I left the hospital room feeling almost as if I had betrayed Kate. But I didn’t know if there was anything that I could have done differently. This was a multiple-homicide investigation. Nothing was working so far. How could that be?
CHAPTER 56
KATE WAS released from University Hospital later that week. She had asked if we could talk for a while each day. I readily agreed.
“This isn’t therapy in any way, shape, or form,” she told me. She just wanted to vent with someone about some difficult subjects. Partly because of Naomi, we had formed a quick, strong bond.
There was no further information, no more clues about Casanova’s link with the Gentleman Caller in Los Angeles. Beth Lieberman, the reporter at the Los Angeles Times, refused to talk to me. She was peddling her hot literary property in New York.
I wanted to fly out to L.A. to see Lieberman, but Kyle Craig asked me not to. He assured me that I knew everything the Times reporter had on the case. I needed to trust someone; I trusted Kyle.
On a Monday afternoon, Kate and I went for a walk in the woods surrounding the Wykagil River, where she’d been found by the two boys. It was still unspoken, but we seemed to be in this thing together now. Certainly no one knew more about Casanova than she did. If she could remember anything more it would be so useful.
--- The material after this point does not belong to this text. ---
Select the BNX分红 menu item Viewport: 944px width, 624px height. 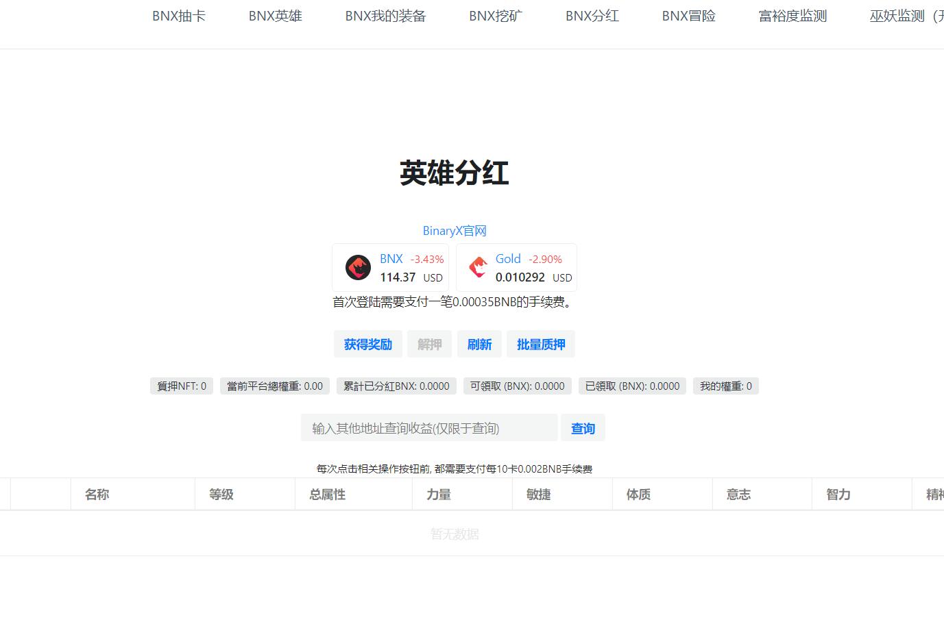tap(592, 16)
The smallest detail could be a clue that might open up everything.
Kate became quiet and unusually subdued as we entered the dark, brooding woods east of the Wykagil River. The human monster could be lurking out here, maybe prowling in the woods right now. Maybe he was watching us.
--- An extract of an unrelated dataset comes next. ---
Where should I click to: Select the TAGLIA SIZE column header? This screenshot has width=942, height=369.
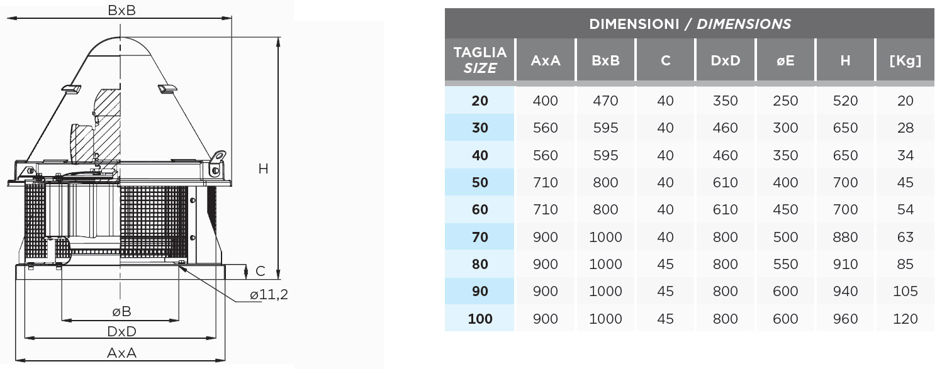[480, 60]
“I used to love walking in woods like these. Blackberry brambles and sweet sassafras. Cardinals and blue jays feeding everywhere. It reminds me of when I was growing up,” Kate told me as we walked. “My sisters and I used to go swimming every single day in a stream like this one. We swam ne
kkid, which was forbidden by my father. Anything my father strictly forbade, we tried to do.”
“All that swimming experience came in handy,” I said. “Maybe it helped get you safely down the Wykagil.”
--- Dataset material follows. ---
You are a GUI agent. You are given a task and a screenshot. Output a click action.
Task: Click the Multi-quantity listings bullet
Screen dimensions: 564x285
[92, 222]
Kate shook her head. “No, that was just pure stubbornness. I vowed I wasn’t going to die that day. Couldn’t give him the satisfaction.”
I was keeping my own discomfort about being in the woods to myself. Some of my uneasiness had to do with the unfortunate history of these woods and the surrounding farmlands. Tobacco farms had been spotted all through here once upon a time. Slave farms. The blood and bones of my ancestors. The extraordinary kidnapping and subjugation of more than four million Africans who were originally brought to America. They had been abducted. Against their will.
“I don’t remember any of this terrain, Alex,” Kate said. I had strapped on a shoulder holster before we left the car. Kate winced and shook her head at the sight of the gun. But she didn’t protest beyond the baleful look. She sensed that I was the dragonslayer. She knew there was a real dragon out here. She’d met him.
“I remember I ran away, escaped into woods just like these. Tall Carolina pines. Not much light getting through, eerie as a bat cave. I remember clearly when the house disappeared on me. I can’t remember too much else. I’m blocking it. I don’t even know how I got into the river.”
We were about two miles from where we’d left the car. Now we hiked north, staying close to the river Kate had floated down on her miraculous, “stubborn” escape. Every tree and bush reached out relentlessly toward the diminishing sunlight.
“This reminds me of the Bacchae,” Kate said. Her upper lip curled in an ironic smile. “The triumph of dark, chaotic barbarism over civilized human reason.” It felt as if we were moving against a high, relentless tide of vegetation.